Отдать дневник? А Пех?!
Я вновь провоцировал его. ЕГО ли?
– Ладно, бывай! – произнес я и, не оглядываясь, двинулся своей дорогой.
Догонять меня Аркан не стал.
Дома я лишь скинул кроссовки и тут же углубился в чтение зеленой тетради. Начиналась она с даты четырнадцатое августа:
«Вчера опять подрались. Что самое обидное, со своим же. Мишка Шах, "сверчок" из нашего взвода, бросился на меня со штык-ножом. Я сумел обезоружить его, но он заехал мне своим бритым калганом в физиономию. Если доживу до гражданки, то придется раскошеливаться на протезирование передних зубов. Утром Мишка протрезвел и ничего не помнил. Кажется, у него капитально едет крыша. Он в боевых действиях с весны 95-го. Сперва срочником, потом по контракту. Хороший парень, когда трезвый. На гитаре играет, поет… Трезвый он последние дни почти не бывает…
К обеду Мишка снова напился и пообещал все равно кого-нибудь завалить…»
Да, было такое. Я оторвался от тетради, вспоминая то, к чему давно не возвращался даже мысленно. Да, был такой Мишка Шах из Смоленской области. В самом деле и на гитаре играл, и пел. И пулеметчик из него был лихой. До окончания контракта не дослужил, уволили за пьянку без выплат, что большая редкость… Через месяц подрался с милиционерами, одного тяжело ранил. Сейчас, если жив, отбывает срок.
Читаю дальше. Без даты:
«Опять ЧП. Из батальона сбежал салажонок из срочников по фамилии Баранов. Его грозились завалить свои же за то, что он сподобился из-за чего-то нажаловаться комбату. Вполне реальное дело – завалили бы, а потом списали бы на боевые потери. Скорее всего сволочь, сдался "чехам". Для него это шанс выжить. Иной раз такие переходят на ту сторону, берут оружие и воюют против нас. Не дай бог оказаться в плену и попасть к такому бывшему зачмыренному салаге в лапы. Кожу с живого снимет…»
Припоминаю и это.
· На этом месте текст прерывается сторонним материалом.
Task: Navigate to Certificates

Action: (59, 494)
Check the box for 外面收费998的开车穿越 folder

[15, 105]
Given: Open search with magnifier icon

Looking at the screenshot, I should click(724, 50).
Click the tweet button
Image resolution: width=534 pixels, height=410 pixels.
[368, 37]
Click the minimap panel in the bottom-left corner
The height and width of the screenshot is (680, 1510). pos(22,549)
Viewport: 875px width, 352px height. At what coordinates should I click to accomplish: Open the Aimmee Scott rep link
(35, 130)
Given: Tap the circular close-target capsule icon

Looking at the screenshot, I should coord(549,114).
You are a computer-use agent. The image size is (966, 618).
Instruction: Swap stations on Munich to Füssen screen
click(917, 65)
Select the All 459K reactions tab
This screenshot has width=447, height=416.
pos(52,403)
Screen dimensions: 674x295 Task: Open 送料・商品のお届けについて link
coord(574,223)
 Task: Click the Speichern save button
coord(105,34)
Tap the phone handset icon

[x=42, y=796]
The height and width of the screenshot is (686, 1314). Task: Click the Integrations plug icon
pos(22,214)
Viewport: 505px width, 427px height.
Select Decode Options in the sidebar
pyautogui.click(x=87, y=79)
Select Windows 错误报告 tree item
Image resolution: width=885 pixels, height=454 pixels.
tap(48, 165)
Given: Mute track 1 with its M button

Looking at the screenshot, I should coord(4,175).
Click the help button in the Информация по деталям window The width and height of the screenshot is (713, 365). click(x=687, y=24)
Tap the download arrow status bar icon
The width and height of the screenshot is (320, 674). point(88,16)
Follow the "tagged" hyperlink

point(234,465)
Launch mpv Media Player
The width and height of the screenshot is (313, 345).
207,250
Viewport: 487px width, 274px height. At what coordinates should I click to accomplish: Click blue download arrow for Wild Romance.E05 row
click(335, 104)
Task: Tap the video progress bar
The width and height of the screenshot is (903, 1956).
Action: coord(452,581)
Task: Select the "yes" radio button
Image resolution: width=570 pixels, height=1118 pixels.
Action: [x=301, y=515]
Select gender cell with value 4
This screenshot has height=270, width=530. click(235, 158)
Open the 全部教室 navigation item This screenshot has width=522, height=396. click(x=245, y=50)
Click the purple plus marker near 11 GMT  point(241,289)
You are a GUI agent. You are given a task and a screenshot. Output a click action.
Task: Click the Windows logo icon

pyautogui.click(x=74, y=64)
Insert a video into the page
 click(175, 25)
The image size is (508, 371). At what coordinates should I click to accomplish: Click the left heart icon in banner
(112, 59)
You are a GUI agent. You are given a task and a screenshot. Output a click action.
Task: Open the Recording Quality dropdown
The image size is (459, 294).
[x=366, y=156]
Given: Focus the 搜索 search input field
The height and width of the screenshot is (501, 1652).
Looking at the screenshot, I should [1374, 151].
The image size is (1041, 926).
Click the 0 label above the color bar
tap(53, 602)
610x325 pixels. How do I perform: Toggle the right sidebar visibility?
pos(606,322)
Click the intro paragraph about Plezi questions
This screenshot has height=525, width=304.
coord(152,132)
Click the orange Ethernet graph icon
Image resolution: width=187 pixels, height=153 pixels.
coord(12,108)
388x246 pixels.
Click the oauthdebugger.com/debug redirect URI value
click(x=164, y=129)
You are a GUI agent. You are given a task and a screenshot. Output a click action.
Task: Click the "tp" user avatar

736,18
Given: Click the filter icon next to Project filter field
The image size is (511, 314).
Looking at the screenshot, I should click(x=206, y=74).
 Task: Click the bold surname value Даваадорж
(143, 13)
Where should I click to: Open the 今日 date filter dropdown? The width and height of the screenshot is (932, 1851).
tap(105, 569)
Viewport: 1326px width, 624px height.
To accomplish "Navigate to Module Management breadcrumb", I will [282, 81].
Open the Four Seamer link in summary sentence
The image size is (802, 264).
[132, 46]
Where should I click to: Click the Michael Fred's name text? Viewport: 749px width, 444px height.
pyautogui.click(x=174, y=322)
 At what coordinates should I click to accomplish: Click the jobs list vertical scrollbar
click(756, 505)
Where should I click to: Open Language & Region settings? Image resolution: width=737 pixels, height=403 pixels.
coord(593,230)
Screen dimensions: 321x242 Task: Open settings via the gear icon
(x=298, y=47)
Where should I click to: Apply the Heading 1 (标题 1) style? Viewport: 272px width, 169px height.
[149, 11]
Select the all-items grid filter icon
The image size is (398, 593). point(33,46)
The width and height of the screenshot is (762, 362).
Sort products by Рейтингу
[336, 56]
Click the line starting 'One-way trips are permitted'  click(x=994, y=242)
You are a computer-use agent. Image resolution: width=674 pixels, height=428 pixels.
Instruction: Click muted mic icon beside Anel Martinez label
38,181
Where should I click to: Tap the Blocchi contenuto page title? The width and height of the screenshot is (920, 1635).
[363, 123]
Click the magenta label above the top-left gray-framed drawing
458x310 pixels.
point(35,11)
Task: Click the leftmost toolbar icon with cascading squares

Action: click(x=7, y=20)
Сгинул Баранов, ни мы, ни фээсбэшники его не нашли. Ни живого, ни костей… Перелистываю страницу, вновь дата.
«12 сентября. Женщину сбросили с вертушки…»
Про «белые колготки» слыхали все, но лично с ними сталкивались единицы. Аркану «посчастливилось». Она русской оказалась, а не эстонкой и не литовкой. Из Череповца… Вычислил ее Аркан. Я тогда в другом месте был, подробностей не знаю. Знаю лишь, что он за ней почти трое суток гонялся. Поначалу даже не знал, что это баба. Ведь про эти самые «колготки» больше писали, а те, кто воевал, их не больно-то видели. Аркан ее засек с помощью все того же зеркальца, а как увидел, что это молодая интересная женщина, винтовку выронил. Снайперша зевать не стала, тут же по Аркану и пальнула. Он ведь, когда винтовку выронил, демаскировался. Ночной прицел у «СВД» серьезный недостаток имеет. Если резко отвести от глазной впадины, он дает отчетливый зеленый отсвет, словно фонарик с зеленым стеклом. Баба среагировала тут же, а Аркана спасло то, что за винтовкой нагнулся. Снайперша судьбу искушать не стала, решила отступить. Аркан же успел предупредить наших из антиснайперской бригады. Выловили красавицу. Поначалу все нормально было, даже не били. Почти. Погрузили в вертолет, повезли на базу. А по дороге она что-то не то сказала старшему конвоя. Тот прапорщик был безбашенным и в дискуссию вступать не стал. Выкинул с борта под одобрительные реплики…
Далее исчеркано, обрывистые слова, фразы, какие-то причудливые узоры. Рисовать Аркан не умел. Пара страниц и вовсе пустые, а далее следующее:
«Дал в морду. Кому и за что, сам не понимаю. Взводный сказал, что мой "чердак" капитально поехал…»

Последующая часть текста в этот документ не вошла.